All of this leads us to contemplate the legend of Egle Žalciu Karaliene (Egle, Queen of the Serpents), one of the most iconic and ancient Lithuanian folk tales. It is a rich, multilayered story with many variations and numerous interpretations. Briefly, Egle finds a serpent in her clothes after she emerges from bathing. The serpent speaks to her, pledging to leave if she will promise herself to the serpent as a bride. Egle at first agrees but then hesitates. Days later, thousands of serpents come to claim her, but are tricked by her relatives, who, instead of Egle, give the serpents some farm animals as a tribute. Realizing that they were tricked, the serpents return and abscond with Egle, taking her to the bottom of the sea where she meets their master. Instead of a serpent her bridegroom turns out to be a handsome young man named Žilvinas. Egle and Žilvinas live happily, and she bears him four children in their undersea domain. Egle is content but longs to see her family by the shore. Žilvinas does not want to let her go and requires that she fulfill three impossible tasks in order to be allowed to visit her home. Egle manages to achieve these tasks with the help of a sorceress, and Žilvinas, reluctantly, lets her and the children visit her homeland. Žilvinas teaches Egle a secret rhyme by which she can summon him to shore when she’s ready to return.

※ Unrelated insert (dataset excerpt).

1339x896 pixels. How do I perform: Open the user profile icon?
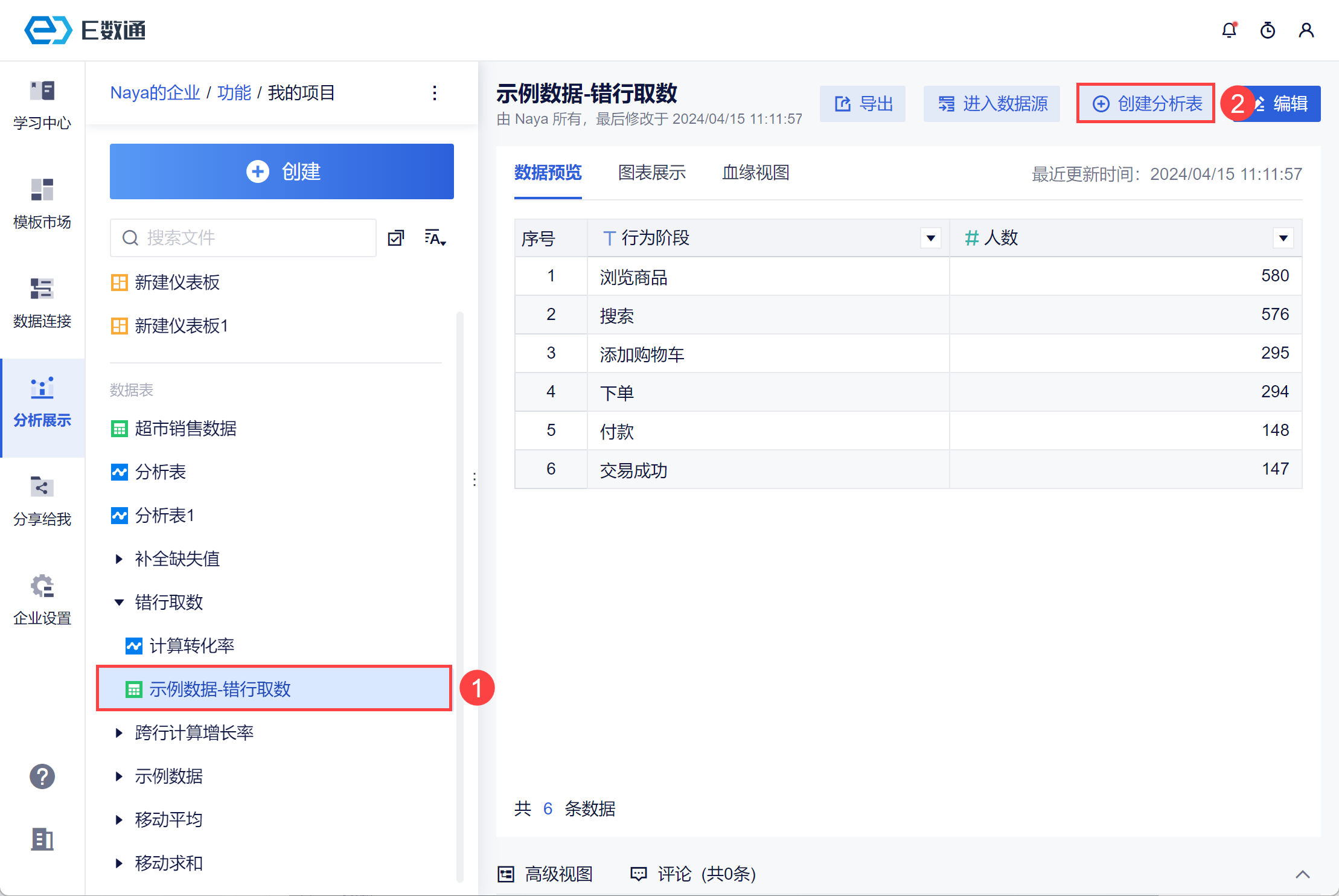1306,30
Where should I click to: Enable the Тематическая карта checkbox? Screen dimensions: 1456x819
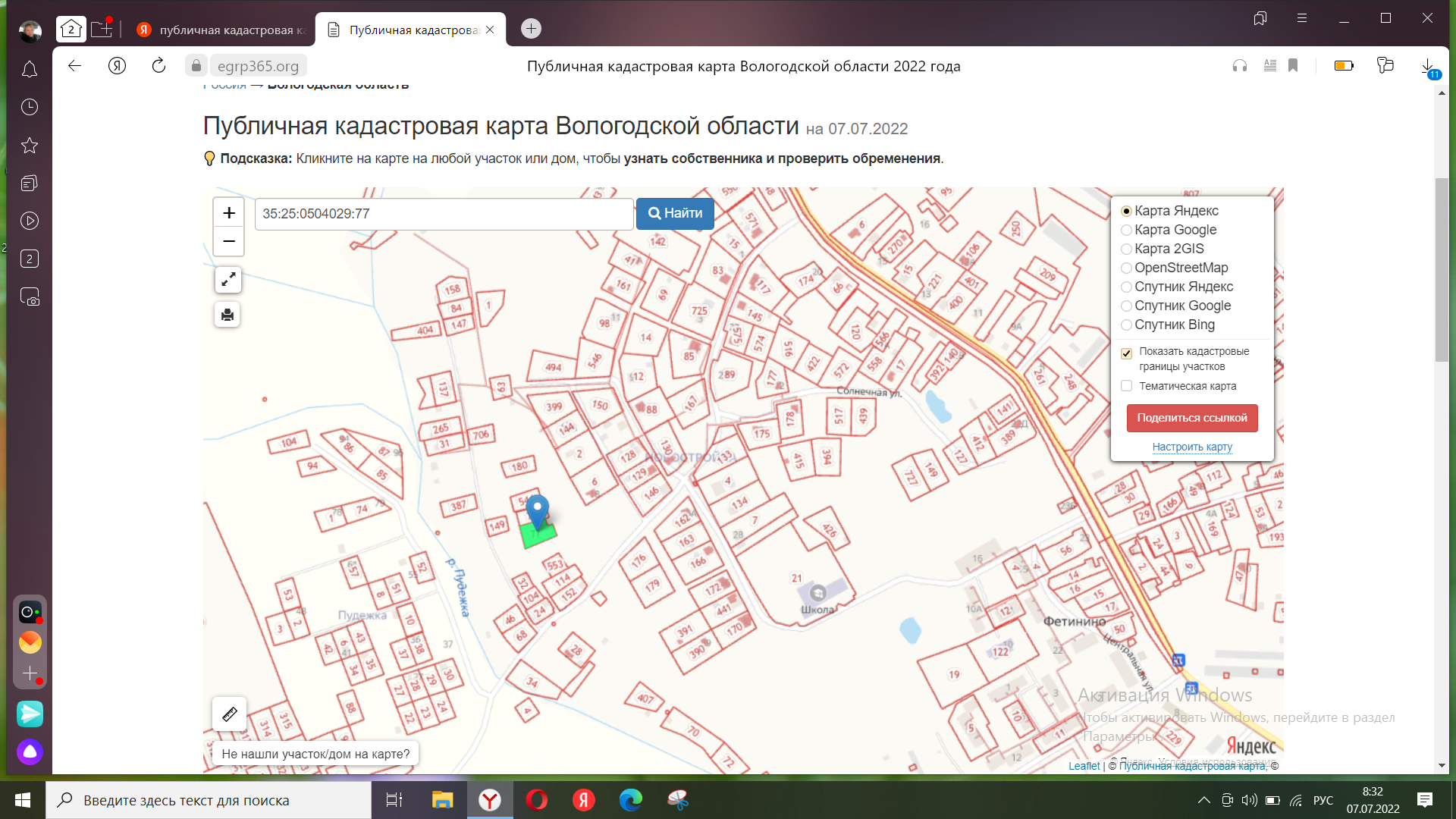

When the time comes to return to the sea, Egle’s relatives do not want to let her go. Her brothers try to coax the secret rhyme from Egle’s children, with the plan of luring Žilvinas to shore and killing him. Egle’s three sons hold fast under threat, but her frightened daughter eventually betrays the secret words. Egle’s brothers use the rhyme to summon Žilvinas from the depths, whence they fall upon him and kill him. Egle, grieving and betrayed, metes out punishment by turning her three sons into trees (oak, ash and birch), and her daughter into a a quaking aspen. Egle herself turns into a spruce tree-ubiquitous in Lithuania.
Over the years this legend has been embellished with several variations. Could it be that the story, the origins of which are obscure, started off as a simple, cautionary tale? Avoid strangers, particularly Vikings! Consider that Žilvinas is portrayed as a serpent, and that thousands of serpents suddenly appear to take Egle away. Viking ships commonly had serpent or dragonhead prows, as dragons played a unique role in Norse mythology. Consider also, that early Lithuania is typified as a deeply forested society, a factor that kept it relatively insulated from foreign incursion during the height of the Viking era. Egle turned her children and herself into trees-earthborne, immovable objects. Such an origin of the Egle Žalciu Karaliene tale is, of course, speculative and even whimsical, but perhaps not more so than other symbolic interpretations.
One can conclude that Lithuanians and Vikings did have contacts over time based on archeological finds that indicate cross-influences between ancient Baltic and Scandinavian artifacts. The two populations were in some respects part of a similar cultural landscape.
The beginnings of the Northern Crusades around 1100 heralded the end of the Viking Age. Although the Vikings made no more conquests overseas, their descendants certainly did. The Vikings had over time evolved into what we today recognize as Danish, Scottish, British, Irish, Swedish, Norwegian and other nationalities. The Danes, descendants of those early Viking adventurers, participated alongside the Teutonic Knights over several centuries in the so-called Northern Crusades against what are now the Baltic countries. With permission and urging of the Vatican, they ventured into the northern lands to baptize with fire and sword and gain fiefdoms of taxable land, treasure, and obedience of the newly converted. Those centuries-long struggles eventually forged the political and religious landscape that we see today in Northern Europe and Scandinavia.